Because many possible embodiments may be made of this invention without departing from the scope thereof, it is to be understood that all matter herein set forth or shown in the accompanying drawings is to be interpreted as illustrative and not in a limiting sense.

Claims (3)

Claims

1. A valve for discharging drilling fluid from a drill string to the annulus between the drill string and the well bore to create a sharp drop in pressure in the drill pipe that can be detected at the surface to allow downhole information, such as the inclination and azimuth of a well bore, to be transmitted to the surface, comprising a housing having an opening through which drilling fluid can flow into the housing, means for mounting the housing in the drill string, a valve seat member mounted in the housing having a valve seat and an opening downstream of the valve seat through which drilling fluid can flow through the valve seat member, conduit means connecting the opening of the valve seat member to the annulus between the drill string and the well bore through which drilling fluid can flow from the drill string to the annulus, a valve member, means for moving the valve member into and out of engagement with the valve seat to open and close the opening in the valve seat, a valve member guide having an opening through which the valve member extends, seal means carried by the valve member guide in engagement with the valve stem, said seal area being substantially equal to the area of the end of the valve member exposed to downstream pressure when the valve is closed, an opening in the valve member connecting the end of the valve member to the opening in the valve member guide on the opposite side of the seal from the valve seat so that when the valve member is in engagement with the valve seat closing the valve, the pressure on the side of the seal away from the seat will equal annulus pressure and when the valve member is out of engagement with the valve seat, the pressure on the side of the seal away from the seat will equal the presure of the drilling fluid in the drill string and there will be no unbalanced forces acting on the valve member from the pressure of the drilling fluid in the drill string and the annulus in either position of the valve member.

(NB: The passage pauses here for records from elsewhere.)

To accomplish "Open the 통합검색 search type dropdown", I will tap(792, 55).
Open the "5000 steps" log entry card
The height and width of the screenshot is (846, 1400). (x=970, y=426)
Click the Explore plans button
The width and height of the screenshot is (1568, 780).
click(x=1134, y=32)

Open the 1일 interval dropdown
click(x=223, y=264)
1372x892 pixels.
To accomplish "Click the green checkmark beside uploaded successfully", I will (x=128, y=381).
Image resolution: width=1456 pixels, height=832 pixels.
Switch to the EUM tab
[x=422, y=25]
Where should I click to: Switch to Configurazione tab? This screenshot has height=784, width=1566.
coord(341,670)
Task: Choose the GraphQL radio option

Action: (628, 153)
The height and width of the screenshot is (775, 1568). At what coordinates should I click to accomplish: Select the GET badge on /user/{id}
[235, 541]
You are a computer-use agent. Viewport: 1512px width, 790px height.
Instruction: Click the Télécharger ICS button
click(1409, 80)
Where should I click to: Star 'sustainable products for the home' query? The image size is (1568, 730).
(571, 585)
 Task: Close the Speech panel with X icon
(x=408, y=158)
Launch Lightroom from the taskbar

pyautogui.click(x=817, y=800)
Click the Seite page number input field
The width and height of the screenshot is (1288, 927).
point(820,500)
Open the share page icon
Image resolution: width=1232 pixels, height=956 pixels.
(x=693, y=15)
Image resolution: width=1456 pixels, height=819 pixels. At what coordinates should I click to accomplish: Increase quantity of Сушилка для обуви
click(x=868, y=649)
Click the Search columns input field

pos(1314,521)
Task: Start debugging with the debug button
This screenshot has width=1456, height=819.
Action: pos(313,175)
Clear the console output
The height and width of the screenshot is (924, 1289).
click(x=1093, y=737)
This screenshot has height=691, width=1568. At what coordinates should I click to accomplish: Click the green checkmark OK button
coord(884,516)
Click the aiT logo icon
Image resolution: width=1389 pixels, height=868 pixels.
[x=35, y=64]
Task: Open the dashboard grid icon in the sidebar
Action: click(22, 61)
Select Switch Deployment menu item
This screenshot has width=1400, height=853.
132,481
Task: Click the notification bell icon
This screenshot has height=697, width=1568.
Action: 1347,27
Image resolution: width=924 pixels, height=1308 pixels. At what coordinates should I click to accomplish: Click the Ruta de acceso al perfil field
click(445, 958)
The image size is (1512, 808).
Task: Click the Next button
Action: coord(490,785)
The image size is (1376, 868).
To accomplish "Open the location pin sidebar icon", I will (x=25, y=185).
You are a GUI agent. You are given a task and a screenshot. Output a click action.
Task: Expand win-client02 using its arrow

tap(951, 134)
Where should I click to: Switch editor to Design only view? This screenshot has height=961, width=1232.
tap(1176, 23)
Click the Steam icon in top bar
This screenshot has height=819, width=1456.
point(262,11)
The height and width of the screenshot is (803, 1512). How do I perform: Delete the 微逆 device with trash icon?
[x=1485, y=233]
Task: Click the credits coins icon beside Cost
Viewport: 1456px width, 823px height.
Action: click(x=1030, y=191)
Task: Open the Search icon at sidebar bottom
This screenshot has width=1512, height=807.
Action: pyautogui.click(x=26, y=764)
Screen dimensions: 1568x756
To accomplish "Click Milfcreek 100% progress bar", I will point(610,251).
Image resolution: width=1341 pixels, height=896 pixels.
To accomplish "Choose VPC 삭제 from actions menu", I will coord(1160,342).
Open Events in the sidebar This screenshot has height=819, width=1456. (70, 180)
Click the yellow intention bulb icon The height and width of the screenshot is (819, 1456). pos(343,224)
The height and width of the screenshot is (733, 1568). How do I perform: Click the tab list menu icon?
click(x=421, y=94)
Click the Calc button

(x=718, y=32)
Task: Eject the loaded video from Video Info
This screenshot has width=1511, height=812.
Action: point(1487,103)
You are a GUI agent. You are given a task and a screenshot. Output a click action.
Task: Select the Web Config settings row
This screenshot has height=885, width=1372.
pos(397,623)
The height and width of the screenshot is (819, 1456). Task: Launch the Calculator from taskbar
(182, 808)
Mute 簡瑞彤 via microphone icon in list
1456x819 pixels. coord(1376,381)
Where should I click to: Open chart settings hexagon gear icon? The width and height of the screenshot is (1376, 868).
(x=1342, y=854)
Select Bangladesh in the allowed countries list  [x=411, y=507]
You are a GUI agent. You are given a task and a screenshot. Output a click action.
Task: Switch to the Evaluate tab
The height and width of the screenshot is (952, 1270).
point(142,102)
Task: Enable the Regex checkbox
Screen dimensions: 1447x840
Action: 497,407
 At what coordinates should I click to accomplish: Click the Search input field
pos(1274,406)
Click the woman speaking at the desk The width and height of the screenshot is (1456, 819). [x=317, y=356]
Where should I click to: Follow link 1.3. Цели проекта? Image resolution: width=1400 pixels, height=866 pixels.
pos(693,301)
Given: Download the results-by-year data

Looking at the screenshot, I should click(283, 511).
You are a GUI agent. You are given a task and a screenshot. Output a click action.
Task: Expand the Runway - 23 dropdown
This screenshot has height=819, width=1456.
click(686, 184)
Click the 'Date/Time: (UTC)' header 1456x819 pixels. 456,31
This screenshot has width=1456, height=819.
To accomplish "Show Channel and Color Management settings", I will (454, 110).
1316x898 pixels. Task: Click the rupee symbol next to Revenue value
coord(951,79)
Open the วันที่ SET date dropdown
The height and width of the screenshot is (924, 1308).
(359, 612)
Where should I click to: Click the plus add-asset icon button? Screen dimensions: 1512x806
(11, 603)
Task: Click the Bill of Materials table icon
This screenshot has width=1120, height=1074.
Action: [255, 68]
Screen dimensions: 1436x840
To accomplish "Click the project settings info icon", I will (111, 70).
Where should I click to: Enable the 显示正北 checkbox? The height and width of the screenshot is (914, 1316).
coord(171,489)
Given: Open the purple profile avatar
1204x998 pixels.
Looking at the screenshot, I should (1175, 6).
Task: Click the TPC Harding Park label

2. The valve of Claim 1 further provided with a cavity in the valve member guide above the seal and a flexible diaphragm that extends across the cavity between the valve member and the housing to divide the cavity into two portions and to seal the portion of the cavity away from the valve seat from the drilling fluid.

3. The valve of Claim 1 in which the crosssectional area of the opening in the valve seat member is reduced sufficiently immediately downstream of the valve seat to cause the pressure upstream of the restriction to be substantially equal to upstream pressure when the valve is open to reduce the pressure differential across the seal to substantially zero.